= Beginning of Section =

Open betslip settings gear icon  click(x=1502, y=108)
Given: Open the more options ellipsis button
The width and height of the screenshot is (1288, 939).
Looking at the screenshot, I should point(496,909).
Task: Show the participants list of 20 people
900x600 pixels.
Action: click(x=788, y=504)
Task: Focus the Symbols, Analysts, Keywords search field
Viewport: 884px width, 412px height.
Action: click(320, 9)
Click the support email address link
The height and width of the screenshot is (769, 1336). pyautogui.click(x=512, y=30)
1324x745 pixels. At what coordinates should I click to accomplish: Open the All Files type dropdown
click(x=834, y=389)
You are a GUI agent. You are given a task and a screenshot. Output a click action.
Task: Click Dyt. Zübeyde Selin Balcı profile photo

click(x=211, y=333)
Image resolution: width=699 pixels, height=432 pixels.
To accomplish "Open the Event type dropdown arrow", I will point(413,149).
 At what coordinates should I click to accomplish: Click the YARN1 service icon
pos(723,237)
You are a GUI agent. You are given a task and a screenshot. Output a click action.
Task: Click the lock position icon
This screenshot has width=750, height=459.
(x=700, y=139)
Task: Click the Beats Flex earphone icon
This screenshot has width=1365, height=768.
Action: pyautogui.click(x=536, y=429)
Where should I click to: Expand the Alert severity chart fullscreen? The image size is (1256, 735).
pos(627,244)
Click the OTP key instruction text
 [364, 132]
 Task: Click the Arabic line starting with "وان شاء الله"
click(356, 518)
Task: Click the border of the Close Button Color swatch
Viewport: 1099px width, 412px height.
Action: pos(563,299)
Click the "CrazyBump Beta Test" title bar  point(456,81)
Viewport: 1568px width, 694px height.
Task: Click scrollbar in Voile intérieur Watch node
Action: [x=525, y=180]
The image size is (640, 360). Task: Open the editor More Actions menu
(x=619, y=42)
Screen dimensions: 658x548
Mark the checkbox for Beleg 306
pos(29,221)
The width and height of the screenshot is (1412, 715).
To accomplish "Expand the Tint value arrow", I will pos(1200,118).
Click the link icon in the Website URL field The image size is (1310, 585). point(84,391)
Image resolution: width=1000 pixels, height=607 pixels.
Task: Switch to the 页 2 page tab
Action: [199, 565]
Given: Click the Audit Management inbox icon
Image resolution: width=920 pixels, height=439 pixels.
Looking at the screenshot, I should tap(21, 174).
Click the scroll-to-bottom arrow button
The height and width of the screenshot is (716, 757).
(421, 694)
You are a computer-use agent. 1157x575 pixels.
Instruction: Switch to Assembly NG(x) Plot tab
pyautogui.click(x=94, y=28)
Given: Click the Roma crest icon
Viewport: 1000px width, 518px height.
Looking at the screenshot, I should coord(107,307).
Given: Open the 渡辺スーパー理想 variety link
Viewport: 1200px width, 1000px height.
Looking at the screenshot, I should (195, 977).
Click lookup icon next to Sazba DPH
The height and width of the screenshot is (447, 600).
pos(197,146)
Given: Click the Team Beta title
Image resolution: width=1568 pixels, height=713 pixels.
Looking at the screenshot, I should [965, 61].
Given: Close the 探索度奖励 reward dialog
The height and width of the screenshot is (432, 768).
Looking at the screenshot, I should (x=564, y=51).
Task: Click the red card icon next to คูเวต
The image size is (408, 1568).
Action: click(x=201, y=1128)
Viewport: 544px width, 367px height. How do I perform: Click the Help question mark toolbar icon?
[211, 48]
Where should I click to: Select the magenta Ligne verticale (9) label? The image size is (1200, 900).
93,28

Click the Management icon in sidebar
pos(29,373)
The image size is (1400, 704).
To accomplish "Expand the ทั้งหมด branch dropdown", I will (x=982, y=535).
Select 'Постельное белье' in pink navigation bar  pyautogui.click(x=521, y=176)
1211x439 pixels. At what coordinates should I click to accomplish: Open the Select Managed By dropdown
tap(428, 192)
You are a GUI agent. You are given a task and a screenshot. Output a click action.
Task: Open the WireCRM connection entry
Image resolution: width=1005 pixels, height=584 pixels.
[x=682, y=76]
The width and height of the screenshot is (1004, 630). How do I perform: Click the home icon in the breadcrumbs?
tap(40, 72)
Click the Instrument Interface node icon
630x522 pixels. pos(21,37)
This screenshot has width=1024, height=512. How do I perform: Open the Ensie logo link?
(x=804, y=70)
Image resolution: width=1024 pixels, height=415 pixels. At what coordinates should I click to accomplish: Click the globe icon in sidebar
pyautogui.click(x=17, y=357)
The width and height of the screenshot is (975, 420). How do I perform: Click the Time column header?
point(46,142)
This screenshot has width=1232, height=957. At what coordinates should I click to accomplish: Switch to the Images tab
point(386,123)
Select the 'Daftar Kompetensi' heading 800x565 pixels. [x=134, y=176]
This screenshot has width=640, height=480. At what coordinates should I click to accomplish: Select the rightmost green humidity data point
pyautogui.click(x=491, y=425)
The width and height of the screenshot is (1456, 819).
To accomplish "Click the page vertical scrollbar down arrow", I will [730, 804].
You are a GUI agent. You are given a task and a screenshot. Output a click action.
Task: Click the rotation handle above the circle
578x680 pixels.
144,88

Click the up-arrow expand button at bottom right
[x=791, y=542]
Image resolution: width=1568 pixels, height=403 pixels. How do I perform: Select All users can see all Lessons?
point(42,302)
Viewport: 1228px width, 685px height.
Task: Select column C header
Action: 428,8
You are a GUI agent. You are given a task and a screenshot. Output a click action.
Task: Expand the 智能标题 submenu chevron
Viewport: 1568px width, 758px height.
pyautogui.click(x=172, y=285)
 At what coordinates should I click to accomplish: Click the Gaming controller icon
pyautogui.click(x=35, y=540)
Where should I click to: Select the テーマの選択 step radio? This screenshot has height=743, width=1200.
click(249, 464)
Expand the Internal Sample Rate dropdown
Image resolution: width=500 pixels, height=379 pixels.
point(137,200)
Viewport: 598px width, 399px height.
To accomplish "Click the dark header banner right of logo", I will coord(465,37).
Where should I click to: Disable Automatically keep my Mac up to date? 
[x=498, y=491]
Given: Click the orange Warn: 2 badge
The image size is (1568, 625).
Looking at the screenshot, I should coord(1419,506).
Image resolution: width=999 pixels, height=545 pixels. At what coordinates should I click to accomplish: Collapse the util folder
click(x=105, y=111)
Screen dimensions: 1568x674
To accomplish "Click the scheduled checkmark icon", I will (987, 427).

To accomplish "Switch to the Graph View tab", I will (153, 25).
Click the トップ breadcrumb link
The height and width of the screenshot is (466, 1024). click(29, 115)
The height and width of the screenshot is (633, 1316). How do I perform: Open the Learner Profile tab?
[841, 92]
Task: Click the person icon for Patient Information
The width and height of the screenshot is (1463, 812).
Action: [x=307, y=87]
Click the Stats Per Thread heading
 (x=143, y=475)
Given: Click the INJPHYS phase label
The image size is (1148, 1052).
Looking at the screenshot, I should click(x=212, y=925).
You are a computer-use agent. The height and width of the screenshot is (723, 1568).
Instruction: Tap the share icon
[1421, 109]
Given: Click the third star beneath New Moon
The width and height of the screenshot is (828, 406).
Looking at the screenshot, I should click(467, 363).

= End of Section =

■ Task description ■
Write out every entry verbatim.

■ Completed task ■
Open betslip settings gear icon  click(x=1502, y=108)
Given: Open the more options ellipsis button
The width and height of the screenshot is (1288, 939).
Looking at the screenshot, I should point(496,909).
Task: Show the participants list of 20 people
900x600 pixels.
Action: click(x=788, y=504)
Task: Focus the Symbols, Analysts, Keywords search field
Viewport: 884px width, 412px height.
Action: click(320, 9)
Click the support email address link
The height and width of the screenshot is (769, 1336). pyautogui.click(x=512, y=30)
1324x745 pixels. At what coordinates should I click to accomplish: Open the All Files type dropdown
click(x=834, y=389)
You are a GUI agent. You are given a task and a screenshot. Output a click action.
Task: Click Dyt. Zübeyde Selin Balcı profile photo

click(x=211, y=333)
Image resolution: width=699 pixels, height=432 pixels.
To accomplish "Open the Event type dropdown arrow", I will point(413,149).
 At what coordinates should I click to accomplish: Click the YARN1 service icon
pos(723,237)
You are a GUI agent. You are given a task and a screenshot. Output a click action.
Task: Click the lock position icon
This screenshot has width=750, height=459.
(x=700, y=139)
Task: Click the Beats Flex earphone icon
This screenshot has width=1365, height=768.
Action: pyautogui.click(x=536, y=429)
Where should I click to: Expand the Alert severity chart fullscreen? The image size is (1256, 735).
pos(627,244)
Click the OTP key instruction text
 [364, 132]
 Task: Click the Arabic line starting with "وان شاء الله"
click(356, 518)
Task: Click the border of the Close Button Color swatch
Viewport: 1099px width, 412px height.
Action: pos(563,299)
Click the "CrazyBump Beta Test" title bar  point(456,81)
Viewport: 1568px width, 694px height.
Task: Click scrollbar in Voile intérieur Watch node
Action: [x=525, y=180]
The image size is (640, 360). Task: Open the editor More Actions menu
(x=619, y=42)
Screen dimensions: 658x548
Mark the checkbox for Beleg 306
pos(29,221)
The width and height of the screenshot is (1412, 715).
To accomplish "Expand the Tint value arrow", I will pos(1200,118).
Click the link icon in the Website URL field The image size is (1310, 585). point(84,391)
Image resolution: width=1000 pixels, height=607 pixels.
Task: Switch to the 页 2 page tab
Action: [199, 565]
Given: Click the Audit Management inbox icon
Image resolution: width=920 pixels, height=439 pixels.
Looking at the screenshot, I should tap(21, 174).
Click the scroll-to-bottom arrow button
The height and width of the screenshot is (716, 757).
(421, 694)
You are a computer-use agent. 1157x575 pixels.
Instruction: Switch to Assembly NG(x) Plot tab
pyautogui.click(x=94, y=28)
Given: Click the Roma crest icon
Viewport: 1000px width, 518px height.
Looking at the screenshot, I should coord(107,307).
Given: Open the 渡辺スーパー理想 variety link
Viewport: 1200px width, 1000px height.
Looking at the screenshot, I should (195, 977).
Click lookup icon next to Sazba DPH
The height and width of the screenshot is (447, 600).
pos(197,146)
Given: Click the Team Beta title
Image resolution: width=1568 pixels, height=713 pixels.
Looking at the screenshot, I should [965, 61].
Given: Close the 探索度奖励 reward dialog
The height and width of the screenshot is (432, 768).
Looking at the screenshot, I should (x=564, y=51).
Task: Click the red card icon next to คูเวต
The image size is (408, 1568).
Action: click(x=201, y=1128)
Viewport: 544px width, 367px height. How do I perform: Click the Help question mark toolbar icon?
[211, 48]
Where should I click to: Select the magenta Ligne verticale (9) label? The image size is (1200, 900).
93,28

Click the Management icon in sidebar
pos(29,373)
The image size is (1400, 704).
To accomplish "Expand the ทั้งหมด branch dropdown", I will (x=982, y=535).
Select 'Постельное белье' in pink navigation bar  pyautogui.click(x=521, y=176)
1211x439 pixels. At what coordinates should I click to accomplish: Open the Select Managed By dropdown
tap(428, 192)
You are a GUI agent. You are given a task and a screenshot. Output a click action.
Task: Open the WireCRM connection entry
Image resolution: width=1005 pixels, height=584 pixels.
[x=682, y=76]
The width and height of the screenshot is (1004, 630). How do I perform: Click the home icon in the breadcrumbs?
tap(40, 72)
Click the Instrument Interface node icon
630x522 pixels. pos(21,37)
This screenshot has width=1024, height=512. How do I perform: Open the Ensie logo link?
(x=804, y=70)
Image resolution: width=1024 pixels, height=415 pixels. At what coordinates should I click to accomplish: Click the globe icon in sidebar
pyautogui.click(x=17, y=357)
The width and height of the screenshot is (975, 420). How do I perform: Click the Time column header?
point(46,142)
This screenshot has width=1232, height=957. At what coordinates should I click to accomplish: Switch to the Images tab
point(386,123)
Select the 'Daftar Kompetensi' heading 800x565 pixels. [x=134, y=176]
This screenshot has width=640, height=480. At what coordinates should I click to accomplish: Select the rightmost green humidity data point
pyautogui.click(x=491, y=425)
The width and height of the screenshot is (1456, 819).
To accomplish "Click the page vertical scrollbar down arrow", I will [730, 804].
You are a GUI agent. You are given a task and a screenshot. Output a click action.
Task: Click the rotation handle above the circle
578x680 pixels.
144,88

Click the up-arrow expand button at bottom right
[x=791, y=542]
Image resolution: width=1568 pixels, height=403 pixels. How do I perform: Select All users can see all Lessons?
point(42,302)
Viewport: 1228px width, 685px height.
Task: Select column C header
Action: 428,8
You are a GUI agent. You are given a task and a screenshot. Output a click action.
Task: Expand the 智能标题 submenu chevron
Viewport: 1568px width, 758px height.
pyautogui.click(x=172, y=285)
 At what coordinates should I click to accomplish: Click the Gaming controller icon
pyautogui.click(x=35, y=540)
Where should I click to: Select the テーマの選択 step radio? This screenshot has height=743, width=1200.
click(249, 464)
Expand the Internal Sample Rate dropdown
Image resolution: width=500 pixels, height=379 pixels.
point(137,200)
Viewport: 598px width, 399px height.
To accomplish "Click the dark header banner right of logo", I will coord(465,37).
Where should I click to: Disable Automatically keep my Mac up to date? 
[x=498, y=491]
Given: Click the orange Warn: 2 badge
The image size is (1568, 625).
Looking at the screenshot, I should coord(1419,506).
Image resolution: width=999 pixels, height=545 pixels. At what coordinates should I click to accomplish: Collapse the util folder
click(x=105, y=111)
Screen dimensions: 1568x674
To accomplish "Click the scheduled checkmark icon", I will (987, 427).

To accomplish "Switch to the Graph View tab", I will (153, 25).
Click the トップ breadcrumb link
The height and width of the screenshot is (466, 1024). click(29, 115)
The height and width of the screenshot is (633, 1316). How do I perform: Open the Learner Profile tab?
[841, 92]
Task: Click the person icon for Patient Information
The width and height of the screenshot is (1463, 812).
Action: [x=307, y=87]
Click the Stats Per Thread heading
 (x=143, y=475)
Given: Click the INJPHYS phase label
The image size is (1148, 1052).
Looking at the screenshot, I should click(x=212, y=925).
You are a computer-use agent. The height and width of the screenshot is (723, 1568).
Instruction: Tap the share icon
[1421, 109]
Given: Click the third star beneath New Moon
The width and height of the screenshot is (828, 406).
Looking at the screenshot, I should click(467, 363).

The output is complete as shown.